** Opening PROVIDED RECORDS block **

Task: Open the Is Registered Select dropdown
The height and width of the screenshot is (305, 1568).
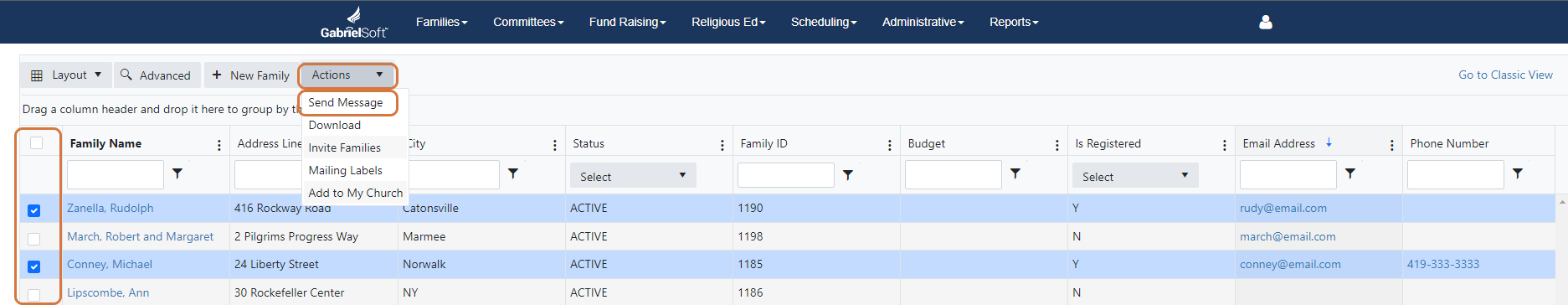Action: tap(1135, 176)
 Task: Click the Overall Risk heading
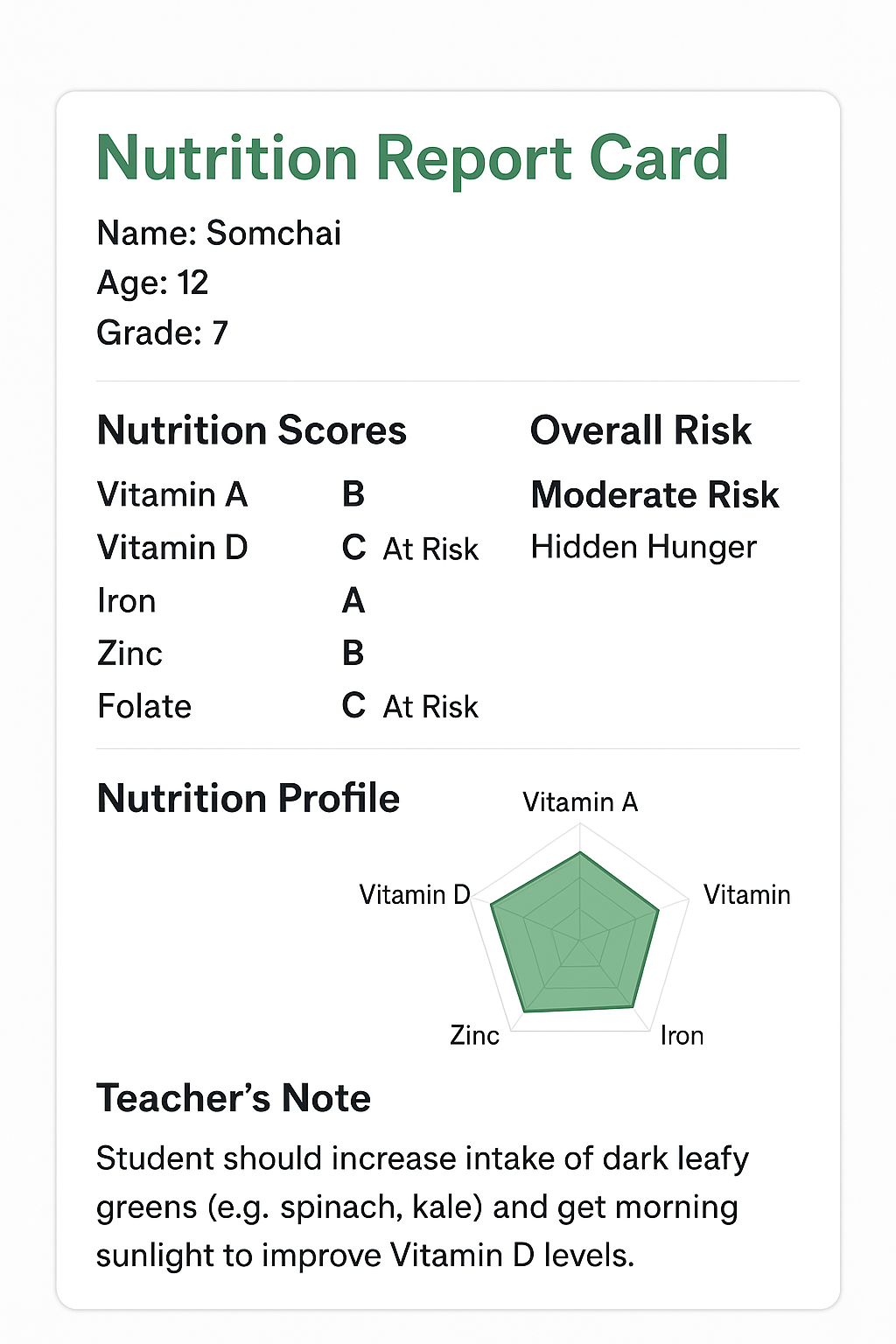tap(640, 430)
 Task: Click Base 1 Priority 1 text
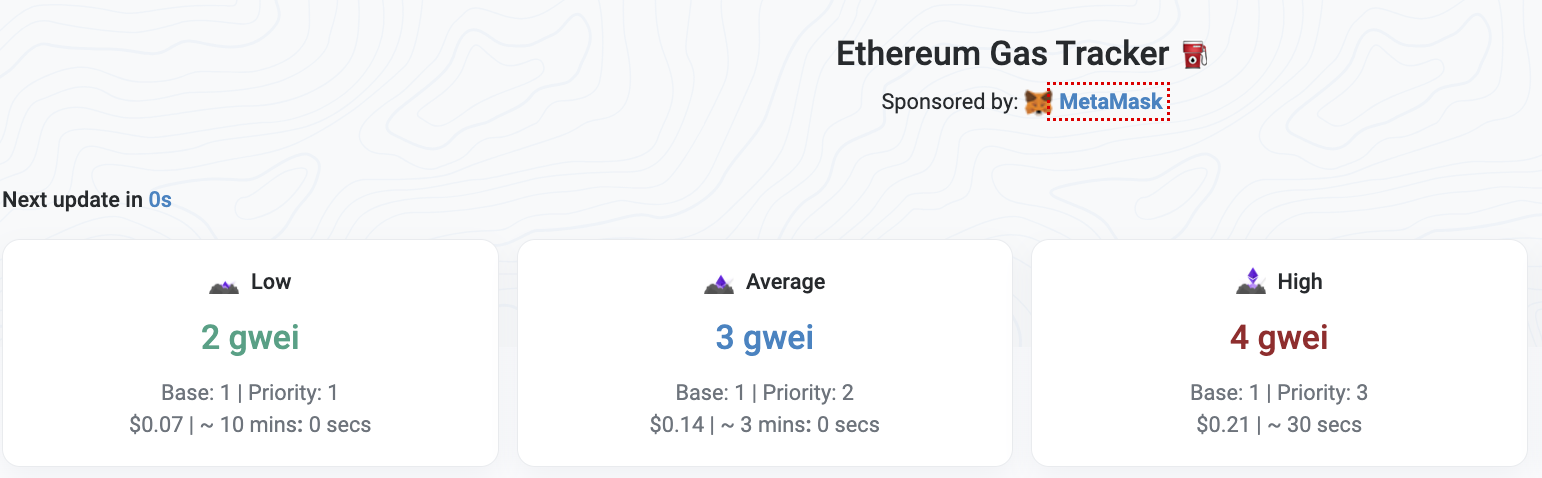pos(250,393)
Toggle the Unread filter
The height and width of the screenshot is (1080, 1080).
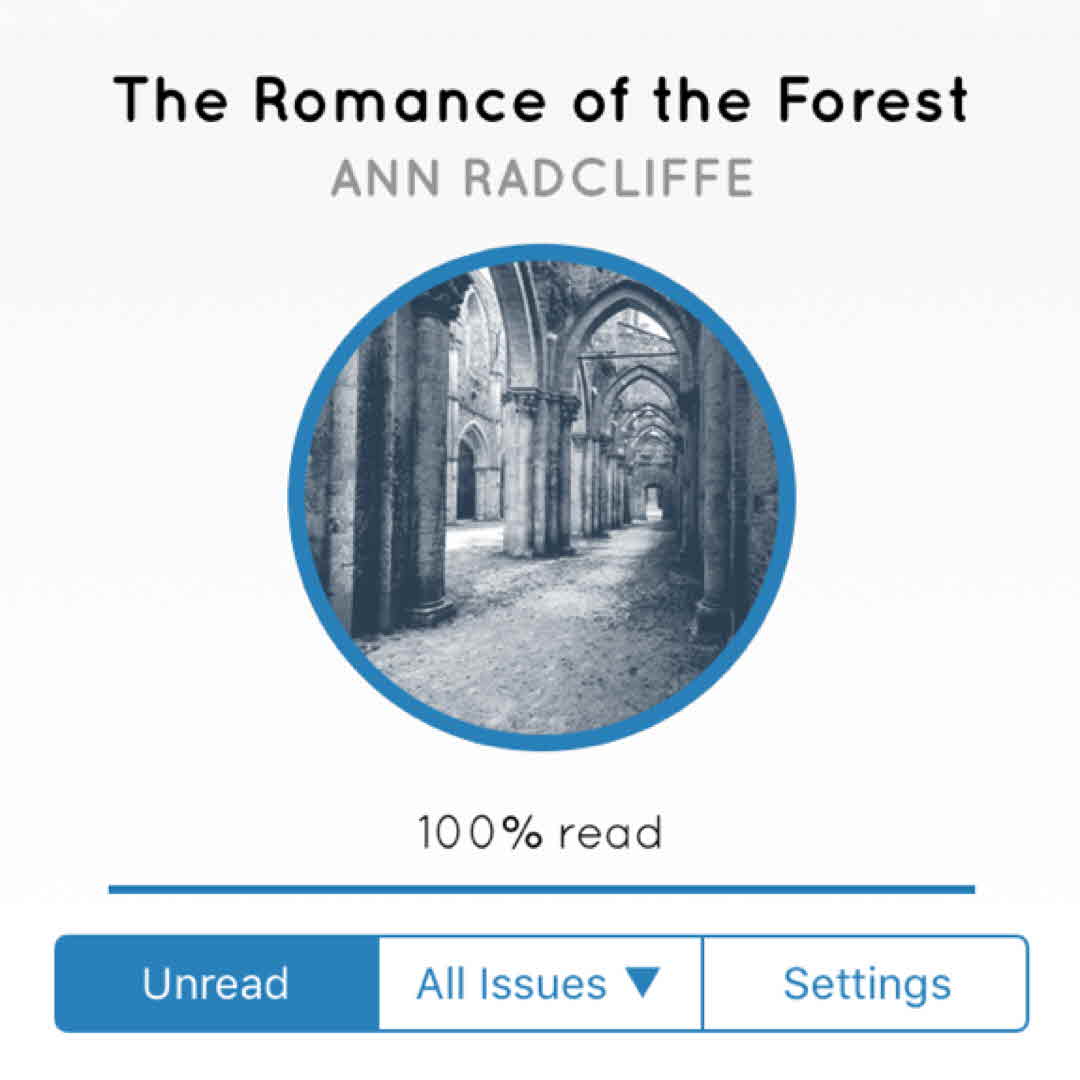pos(216,983)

** Closing PROVIDED RECORDS block **

Your reply should hold exactly the lines from the line containing "The height and width of the screenshot is (305, 1568)." through the final line of the listing, and none of the pictures.

# SOLUTION TO THIS TASK
The height and width of the screenshot is (305, 1568).
Action: tap(1135, 176)
 Task: Click the Overall Risk heading
tap(640, 430)
 Task: Click Base 1 Priority 1 text
pos(250,393)
Toggle the Unread filter
The height and width of the screenshot is (1080, 1080).
pos(216,983)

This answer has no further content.